The task: Pictures do not belong in the copy. Write out exactly the lines from the one containing "Viewport: 640px width, 480px height." through the end of the data.

Stored data entries
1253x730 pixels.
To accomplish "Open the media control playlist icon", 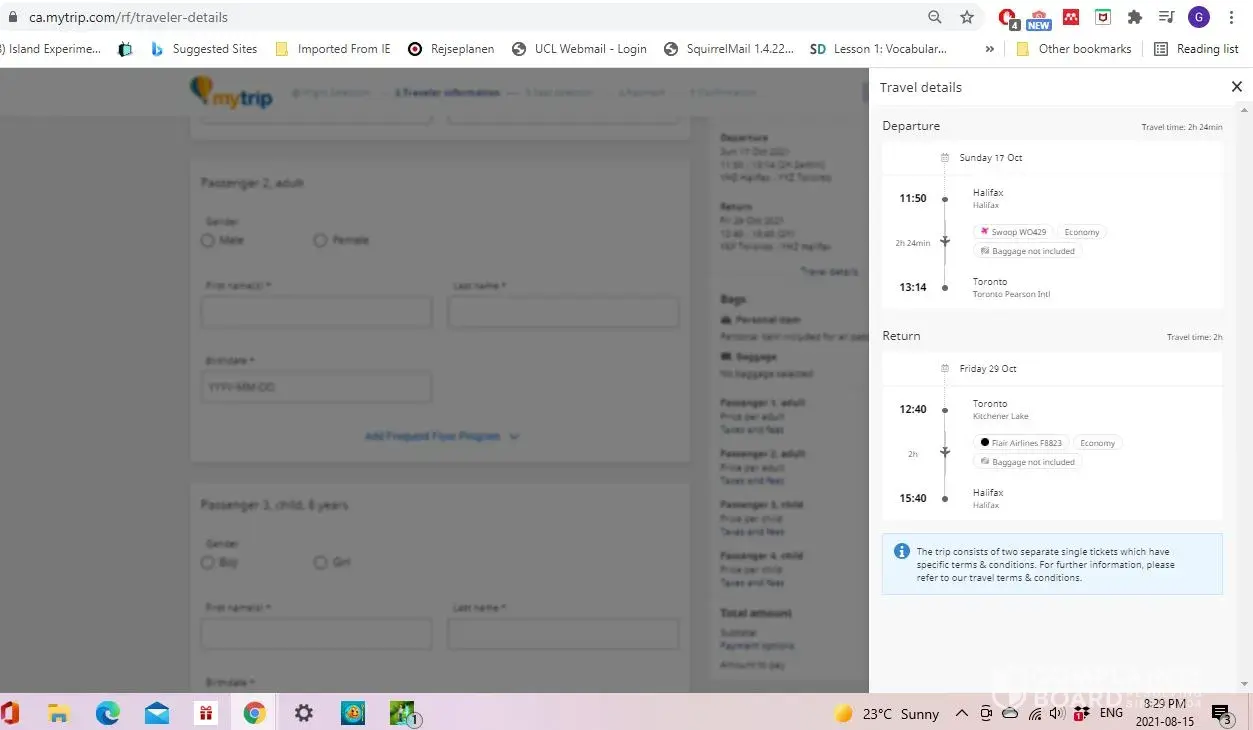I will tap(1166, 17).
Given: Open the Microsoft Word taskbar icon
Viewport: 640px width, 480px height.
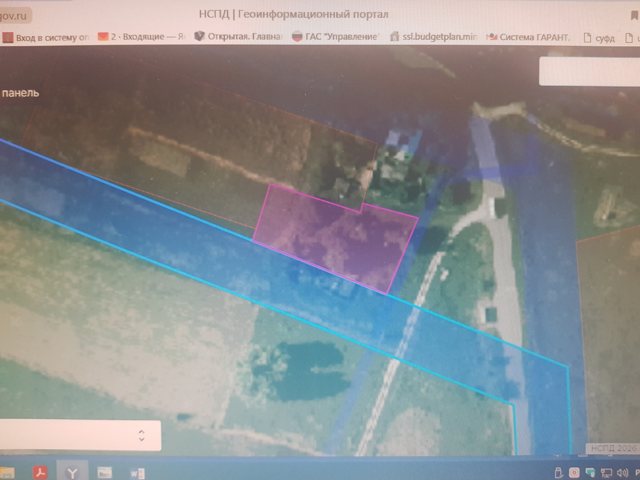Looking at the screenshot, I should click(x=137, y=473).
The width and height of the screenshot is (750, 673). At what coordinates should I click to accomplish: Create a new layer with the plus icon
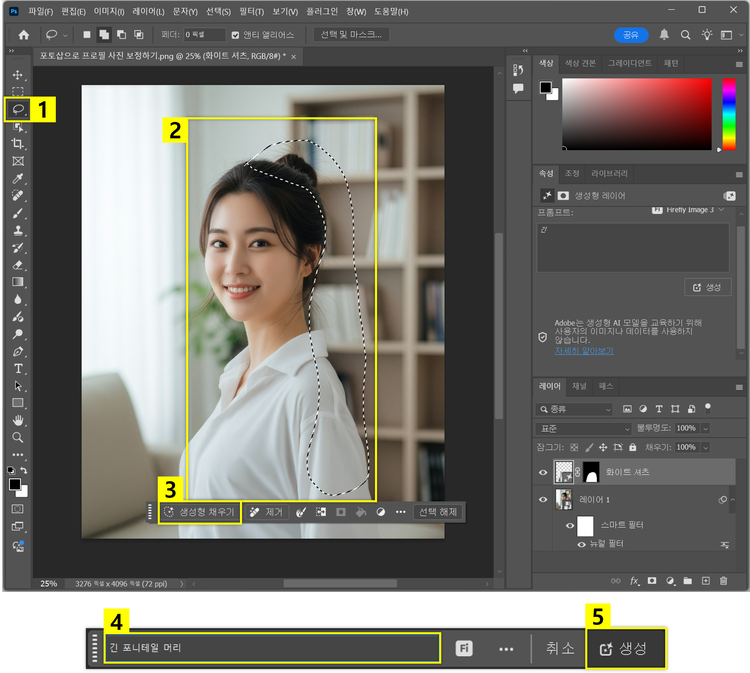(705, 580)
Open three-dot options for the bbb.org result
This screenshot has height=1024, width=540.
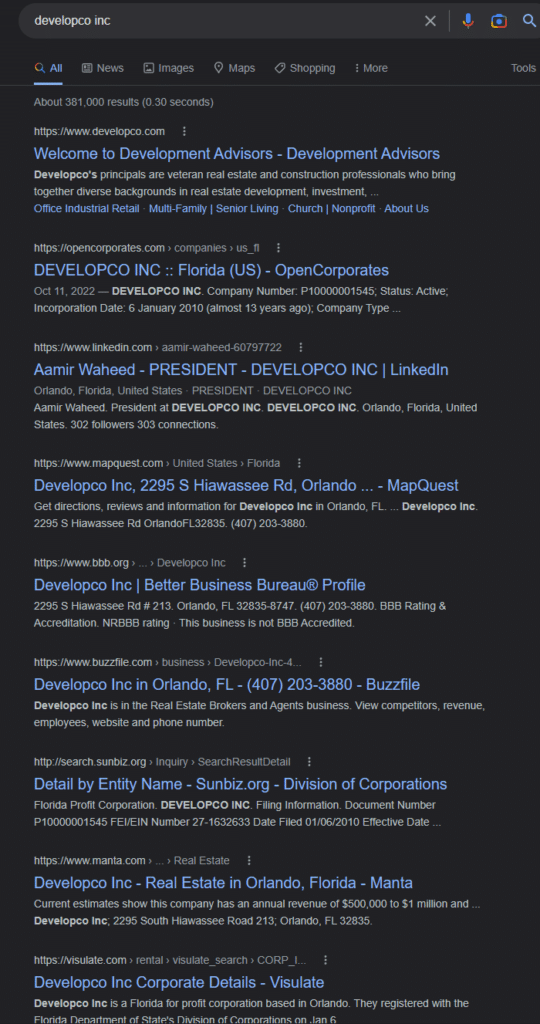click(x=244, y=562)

Reply:
Viewport: 640px width, 480px height.
Looking at the screenshot, I should click(x=137, y=473).
The width and height of the screenshot is (750, 673). At what coordinates should I click to accomplish: Create a new layer with the plus icon
(705, 580)
Open three-dot options for the bbb.org result
This screenshot has height=1024, width=540.
click(x=244, y=562)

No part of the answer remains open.